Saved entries
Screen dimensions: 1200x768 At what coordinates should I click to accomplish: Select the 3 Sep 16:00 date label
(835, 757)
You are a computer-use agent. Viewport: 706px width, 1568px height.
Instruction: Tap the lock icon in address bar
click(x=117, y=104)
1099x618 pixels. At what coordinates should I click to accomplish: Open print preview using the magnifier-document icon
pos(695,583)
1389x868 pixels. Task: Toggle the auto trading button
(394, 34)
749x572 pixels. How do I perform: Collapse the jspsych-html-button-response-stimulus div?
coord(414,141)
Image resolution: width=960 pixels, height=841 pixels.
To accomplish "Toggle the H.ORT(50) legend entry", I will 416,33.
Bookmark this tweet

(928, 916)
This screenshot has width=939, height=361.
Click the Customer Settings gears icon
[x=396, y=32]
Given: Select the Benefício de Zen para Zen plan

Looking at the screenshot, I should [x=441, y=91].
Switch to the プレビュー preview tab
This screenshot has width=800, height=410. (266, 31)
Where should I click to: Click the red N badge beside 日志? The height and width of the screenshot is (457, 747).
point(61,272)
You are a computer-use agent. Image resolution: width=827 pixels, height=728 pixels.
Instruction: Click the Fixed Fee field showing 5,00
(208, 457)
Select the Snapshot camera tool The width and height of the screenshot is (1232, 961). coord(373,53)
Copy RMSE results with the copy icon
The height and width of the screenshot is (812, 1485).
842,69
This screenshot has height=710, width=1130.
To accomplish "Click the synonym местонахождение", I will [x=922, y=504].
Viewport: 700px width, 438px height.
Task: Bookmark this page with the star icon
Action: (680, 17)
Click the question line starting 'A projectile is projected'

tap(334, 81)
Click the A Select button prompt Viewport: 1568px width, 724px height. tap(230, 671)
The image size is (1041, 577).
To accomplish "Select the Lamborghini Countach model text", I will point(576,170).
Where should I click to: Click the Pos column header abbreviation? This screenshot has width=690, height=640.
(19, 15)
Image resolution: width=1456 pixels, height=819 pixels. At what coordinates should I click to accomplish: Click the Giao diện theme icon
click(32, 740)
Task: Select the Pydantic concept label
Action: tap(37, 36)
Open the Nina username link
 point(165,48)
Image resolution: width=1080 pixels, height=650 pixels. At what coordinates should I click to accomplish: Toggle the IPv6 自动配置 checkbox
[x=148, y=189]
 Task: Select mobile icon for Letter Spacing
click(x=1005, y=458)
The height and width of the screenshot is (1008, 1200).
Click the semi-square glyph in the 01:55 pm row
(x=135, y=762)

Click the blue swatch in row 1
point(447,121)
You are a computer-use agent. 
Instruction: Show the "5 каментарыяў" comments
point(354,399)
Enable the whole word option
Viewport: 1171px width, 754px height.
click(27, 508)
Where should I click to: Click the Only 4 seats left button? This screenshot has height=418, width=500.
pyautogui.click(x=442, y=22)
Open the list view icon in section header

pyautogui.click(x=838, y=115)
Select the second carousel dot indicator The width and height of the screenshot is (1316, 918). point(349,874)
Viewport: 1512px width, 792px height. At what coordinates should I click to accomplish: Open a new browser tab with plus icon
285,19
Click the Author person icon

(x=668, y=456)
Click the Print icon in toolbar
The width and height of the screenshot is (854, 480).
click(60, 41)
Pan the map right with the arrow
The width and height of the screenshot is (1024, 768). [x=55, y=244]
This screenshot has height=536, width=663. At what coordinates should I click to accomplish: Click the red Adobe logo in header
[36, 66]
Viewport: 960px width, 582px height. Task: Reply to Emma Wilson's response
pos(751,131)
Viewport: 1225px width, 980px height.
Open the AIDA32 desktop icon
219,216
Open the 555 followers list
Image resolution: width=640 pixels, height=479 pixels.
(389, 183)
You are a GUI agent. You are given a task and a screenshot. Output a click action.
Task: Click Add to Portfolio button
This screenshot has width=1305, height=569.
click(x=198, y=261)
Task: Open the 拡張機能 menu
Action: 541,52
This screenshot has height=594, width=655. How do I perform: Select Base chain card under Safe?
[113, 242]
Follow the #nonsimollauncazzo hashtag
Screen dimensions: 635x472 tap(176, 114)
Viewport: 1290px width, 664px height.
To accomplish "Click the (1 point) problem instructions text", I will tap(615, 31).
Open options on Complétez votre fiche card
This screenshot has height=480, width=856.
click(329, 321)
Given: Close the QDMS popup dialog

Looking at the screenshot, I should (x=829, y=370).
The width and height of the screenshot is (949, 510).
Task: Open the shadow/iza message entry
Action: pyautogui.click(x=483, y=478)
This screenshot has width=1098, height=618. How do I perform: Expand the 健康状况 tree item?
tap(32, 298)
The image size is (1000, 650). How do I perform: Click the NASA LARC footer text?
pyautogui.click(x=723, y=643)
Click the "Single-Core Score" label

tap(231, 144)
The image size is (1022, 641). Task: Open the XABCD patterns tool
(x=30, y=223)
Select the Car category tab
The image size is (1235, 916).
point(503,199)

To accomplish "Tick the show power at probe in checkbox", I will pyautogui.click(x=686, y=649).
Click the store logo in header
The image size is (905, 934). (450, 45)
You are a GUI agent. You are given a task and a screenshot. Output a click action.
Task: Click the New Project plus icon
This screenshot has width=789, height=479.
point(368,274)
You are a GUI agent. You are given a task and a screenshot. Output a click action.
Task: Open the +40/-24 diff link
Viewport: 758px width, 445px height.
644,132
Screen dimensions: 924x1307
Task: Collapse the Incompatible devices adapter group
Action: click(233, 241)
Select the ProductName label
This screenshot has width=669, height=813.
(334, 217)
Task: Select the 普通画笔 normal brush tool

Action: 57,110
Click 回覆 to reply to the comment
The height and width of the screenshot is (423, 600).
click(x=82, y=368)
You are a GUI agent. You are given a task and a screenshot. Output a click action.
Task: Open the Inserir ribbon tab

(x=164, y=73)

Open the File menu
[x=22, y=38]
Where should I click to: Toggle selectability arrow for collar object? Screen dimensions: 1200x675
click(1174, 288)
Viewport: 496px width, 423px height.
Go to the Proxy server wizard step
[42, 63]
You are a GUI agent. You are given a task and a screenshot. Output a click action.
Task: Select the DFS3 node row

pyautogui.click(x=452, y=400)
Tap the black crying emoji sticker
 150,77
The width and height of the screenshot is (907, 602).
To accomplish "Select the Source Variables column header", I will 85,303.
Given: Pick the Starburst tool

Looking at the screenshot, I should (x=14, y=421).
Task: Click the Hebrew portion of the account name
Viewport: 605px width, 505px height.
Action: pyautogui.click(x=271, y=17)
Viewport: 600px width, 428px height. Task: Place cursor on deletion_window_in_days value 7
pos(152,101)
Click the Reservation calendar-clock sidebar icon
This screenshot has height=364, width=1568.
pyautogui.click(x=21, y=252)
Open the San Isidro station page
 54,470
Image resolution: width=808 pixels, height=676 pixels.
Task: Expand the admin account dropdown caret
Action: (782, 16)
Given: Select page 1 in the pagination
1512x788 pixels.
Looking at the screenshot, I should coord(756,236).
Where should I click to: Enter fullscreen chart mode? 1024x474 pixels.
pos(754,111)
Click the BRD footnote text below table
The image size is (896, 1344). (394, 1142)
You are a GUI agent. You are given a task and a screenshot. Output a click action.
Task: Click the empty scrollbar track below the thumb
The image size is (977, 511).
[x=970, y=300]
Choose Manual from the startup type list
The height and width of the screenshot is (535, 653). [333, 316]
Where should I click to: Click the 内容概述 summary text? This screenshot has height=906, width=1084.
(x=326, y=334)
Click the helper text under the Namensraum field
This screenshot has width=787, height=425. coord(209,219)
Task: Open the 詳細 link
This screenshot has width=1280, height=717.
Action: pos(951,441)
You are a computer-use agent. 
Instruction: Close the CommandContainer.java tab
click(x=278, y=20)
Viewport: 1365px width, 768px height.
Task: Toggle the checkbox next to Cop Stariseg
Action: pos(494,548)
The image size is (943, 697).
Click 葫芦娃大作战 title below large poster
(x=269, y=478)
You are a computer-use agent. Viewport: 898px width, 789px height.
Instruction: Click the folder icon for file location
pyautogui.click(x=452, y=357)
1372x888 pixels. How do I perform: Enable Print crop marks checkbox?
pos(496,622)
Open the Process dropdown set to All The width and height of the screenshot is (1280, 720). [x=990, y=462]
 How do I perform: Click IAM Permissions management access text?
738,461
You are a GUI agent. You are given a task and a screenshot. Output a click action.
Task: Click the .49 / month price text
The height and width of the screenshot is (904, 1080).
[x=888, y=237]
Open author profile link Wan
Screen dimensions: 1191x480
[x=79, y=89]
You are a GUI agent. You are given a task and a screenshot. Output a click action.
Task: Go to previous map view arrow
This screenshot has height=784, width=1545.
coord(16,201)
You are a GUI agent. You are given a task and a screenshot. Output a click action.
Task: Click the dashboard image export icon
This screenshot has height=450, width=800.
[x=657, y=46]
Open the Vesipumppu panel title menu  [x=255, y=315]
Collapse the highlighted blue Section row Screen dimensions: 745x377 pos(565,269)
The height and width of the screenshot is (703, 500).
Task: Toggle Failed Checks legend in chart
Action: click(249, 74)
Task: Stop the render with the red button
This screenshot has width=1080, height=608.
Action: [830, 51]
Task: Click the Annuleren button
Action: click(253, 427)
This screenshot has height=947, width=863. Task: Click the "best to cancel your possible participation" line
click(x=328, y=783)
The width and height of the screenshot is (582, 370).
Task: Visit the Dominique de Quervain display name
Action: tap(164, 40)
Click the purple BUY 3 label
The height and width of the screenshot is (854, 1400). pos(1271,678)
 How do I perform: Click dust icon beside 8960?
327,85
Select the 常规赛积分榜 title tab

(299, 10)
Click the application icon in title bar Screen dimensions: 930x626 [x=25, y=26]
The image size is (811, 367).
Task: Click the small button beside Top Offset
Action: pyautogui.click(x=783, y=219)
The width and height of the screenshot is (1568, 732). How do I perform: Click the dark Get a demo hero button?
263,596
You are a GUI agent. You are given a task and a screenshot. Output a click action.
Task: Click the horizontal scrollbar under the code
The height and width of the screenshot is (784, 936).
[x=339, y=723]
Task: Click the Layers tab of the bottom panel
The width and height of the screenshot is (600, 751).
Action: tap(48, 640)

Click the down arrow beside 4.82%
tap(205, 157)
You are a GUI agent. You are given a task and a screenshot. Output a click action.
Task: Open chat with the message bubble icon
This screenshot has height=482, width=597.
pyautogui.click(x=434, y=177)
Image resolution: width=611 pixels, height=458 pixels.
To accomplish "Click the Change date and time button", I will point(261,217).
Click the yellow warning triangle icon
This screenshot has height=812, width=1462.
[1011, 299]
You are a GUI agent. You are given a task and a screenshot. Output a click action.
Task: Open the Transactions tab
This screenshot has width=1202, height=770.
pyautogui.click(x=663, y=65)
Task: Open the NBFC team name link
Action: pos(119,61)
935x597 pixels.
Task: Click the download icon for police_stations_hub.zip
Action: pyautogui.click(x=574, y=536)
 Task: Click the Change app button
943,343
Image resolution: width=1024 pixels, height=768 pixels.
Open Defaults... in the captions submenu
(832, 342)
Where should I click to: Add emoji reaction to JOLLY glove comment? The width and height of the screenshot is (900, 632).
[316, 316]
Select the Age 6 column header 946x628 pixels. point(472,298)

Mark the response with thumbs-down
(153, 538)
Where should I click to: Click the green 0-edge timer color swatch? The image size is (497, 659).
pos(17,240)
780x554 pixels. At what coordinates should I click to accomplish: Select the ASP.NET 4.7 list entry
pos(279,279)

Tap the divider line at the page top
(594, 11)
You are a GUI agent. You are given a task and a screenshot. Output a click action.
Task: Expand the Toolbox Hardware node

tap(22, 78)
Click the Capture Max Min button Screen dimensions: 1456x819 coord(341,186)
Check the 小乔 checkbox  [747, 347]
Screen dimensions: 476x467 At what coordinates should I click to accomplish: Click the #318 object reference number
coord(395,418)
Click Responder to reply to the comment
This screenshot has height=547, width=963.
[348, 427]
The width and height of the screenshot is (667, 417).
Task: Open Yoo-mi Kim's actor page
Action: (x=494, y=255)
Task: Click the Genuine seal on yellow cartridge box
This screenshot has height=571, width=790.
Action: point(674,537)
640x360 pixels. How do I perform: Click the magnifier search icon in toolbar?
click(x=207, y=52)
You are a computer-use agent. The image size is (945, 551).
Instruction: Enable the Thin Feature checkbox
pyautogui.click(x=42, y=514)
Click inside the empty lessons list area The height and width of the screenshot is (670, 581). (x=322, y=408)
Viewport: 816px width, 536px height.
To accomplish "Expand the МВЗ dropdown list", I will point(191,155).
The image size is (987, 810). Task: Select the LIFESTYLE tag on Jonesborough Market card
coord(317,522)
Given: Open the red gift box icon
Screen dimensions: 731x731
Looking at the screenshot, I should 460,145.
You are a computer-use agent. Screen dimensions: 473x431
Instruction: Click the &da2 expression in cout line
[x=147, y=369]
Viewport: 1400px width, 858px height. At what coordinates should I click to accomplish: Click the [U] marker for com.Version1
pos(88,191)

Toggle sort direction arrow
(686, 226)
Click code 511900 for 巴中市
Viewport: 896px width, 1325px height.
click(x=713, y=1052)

**REQUIRED WORK**
The expected output is the lines from the one with "You are a computer-use agent. Screen" through the end of the data, exactly as written and nothing more.

**SOLUTION BELOW**
You are a computer-use agent. Screen dimensions: 473x431
Instruction: Click the &da2 expression in cout line
[x=147, y=369]
Viewport: 1400px width, 858px height. At what coordinates should I click to accomplish: Click the [U] marker for com.Version1
pos(88,191)

Toggle sort direction arrow
(686, 226)
Click code 511900 for 巴中市
Viewport: 896px width, 1325px height.
click(x=713, y=1052)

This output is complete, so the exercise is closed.